The plot is spelled out in a simple yet effective attract mode like you'd get in 80s arcade and console games
The plot is spelled out in a simple yet effective attract mode like you’d get in 80s arcade and console games

The early part of B.I.O.T.A. progresses a little slowly, in that you have to actually explore, discover the paths from the starting area into deeper areas, unlock quick access points around the map, and discover what items and characters you need to find and/or buy to actually progress further. Of course, you start the game only being able to carry so much Viridium, the mineral that the game’s various shops accept as currency, so part of your search will involve going around and looking for the wallet upgrades, which might sound irritating, but nearly all of these are in plain sight or just off the beaten path and can be picked up with a little bit of clever routing and platforming. The lack of a detailed map does make remembering where each black market is located a little more difficult, but you can reach all of them from nearby elevators without too much trouble. The most irritating moment in this regard comes when you need to remember where the purchasable robot character is located so you can use it to rush through a horrifically irradiated overloaded reactor that no other character can survive in a sequence that feels like a warm love letter to Metroid‘s spectacular escape sequences, or the reactor meltdown sequence from fusion, if you don’t mind me getting to specific.

 

The last collectible type – after Characters, special weapons, max special weapon ammo upgrades and health upgrades if you’re keeping track – is specimens. These unlock new pallet options for the game, which makes this a perfect segue into the graphics. B.I.O.T.A. is a game that leans hard into its retro aesthetics, including a 4 color pallet. Note that this is not 8 bit color, or even 4 bit color,  but 2-bit, like the original gameboy, or CGA graphics if you want to go even older. So to make up for this, each specimen that you find opens up a new color pallet to select from, in addition to the variety of starting pallets that include the Gameboy and CGA color fonts if you really want to feel retro. If you’ve noticed that my various screenshots are in different colors, that’s the pallet option at work You can also have the game auto-select pallets for you each time you enter an area or reload a game. Of course, don’t let the minimalist color pallet fool you, the environments and monsters are absolutely lovingly drawn, boss monsters especially look spectacular and believable as horrific monstrosities that want you dead or worse.

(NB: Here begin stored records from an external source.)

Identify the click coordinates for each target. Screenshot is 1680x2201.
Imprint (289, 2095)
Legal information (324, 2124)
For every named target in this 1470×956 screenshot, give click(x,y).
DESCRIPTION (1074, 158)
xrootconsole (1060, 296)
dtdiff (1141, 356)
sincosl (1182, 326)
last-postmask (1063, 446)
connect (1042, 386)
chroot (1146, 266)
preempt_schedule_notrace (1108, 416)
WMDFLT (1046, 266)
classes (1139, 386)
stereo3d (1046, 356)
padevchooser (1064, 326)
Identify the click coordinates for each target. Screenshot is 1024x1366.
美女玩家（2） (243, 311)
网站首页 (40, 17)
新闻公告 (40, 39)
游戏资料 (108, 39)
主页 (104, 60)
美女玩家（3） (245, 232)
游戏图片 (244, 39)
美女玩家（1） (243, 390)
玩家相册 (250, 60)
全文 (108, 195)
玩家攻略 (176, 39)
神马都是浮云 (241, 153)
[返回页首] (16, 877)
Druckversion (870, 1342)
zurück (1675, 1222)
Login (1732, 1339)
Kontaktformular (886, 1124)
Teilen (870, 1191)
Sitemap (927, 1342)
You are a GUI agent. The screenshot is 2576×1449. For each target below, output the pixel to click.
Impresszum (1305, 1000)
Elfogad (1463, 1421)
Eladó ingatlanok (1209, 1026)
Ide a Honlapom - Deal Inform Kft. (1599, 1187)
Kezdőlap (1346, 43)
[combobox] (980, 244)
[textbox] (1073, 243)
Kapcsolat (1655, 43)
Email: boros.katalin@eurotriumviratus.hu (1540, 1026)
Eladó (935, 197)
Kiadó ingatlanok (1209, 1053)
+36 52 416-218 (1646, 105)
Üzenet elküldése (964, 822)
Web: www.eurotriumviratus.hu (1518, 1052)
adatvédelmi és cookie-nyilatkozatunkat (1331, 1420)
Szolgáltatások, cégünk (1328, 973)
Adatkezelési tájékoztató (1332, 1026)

The timed meltdown sequence was a great homage and a fun challenge, as was finding the robot who could actually complete the section
The timed meltdown sequence was a great homage and a fun challenge, as was finding the robot who could actually complete the section

Of course, all of this and I have barely talked about the gameplay, well, save the best for last as they say. Your jumping, including your wall jumping feels tight and responsive, each hero’s weapons feel like they have a purpose somewhere, what backtracking there is is made fairly painless by the plentiful fast travel points and save-anywhere-safe feature that lets you save in any spot in the game so long as the room you’re in is free of monsters and you are not being harmed. B.I.O.T.A. is perfect for pick up and play gaming in quick chunks during breaks or for long marathons. Every challenge feels fair, and while bosses are absolutely difficult, they the sort of bosses you can learn and adapt to, with understood patterns you can learn and adapt to.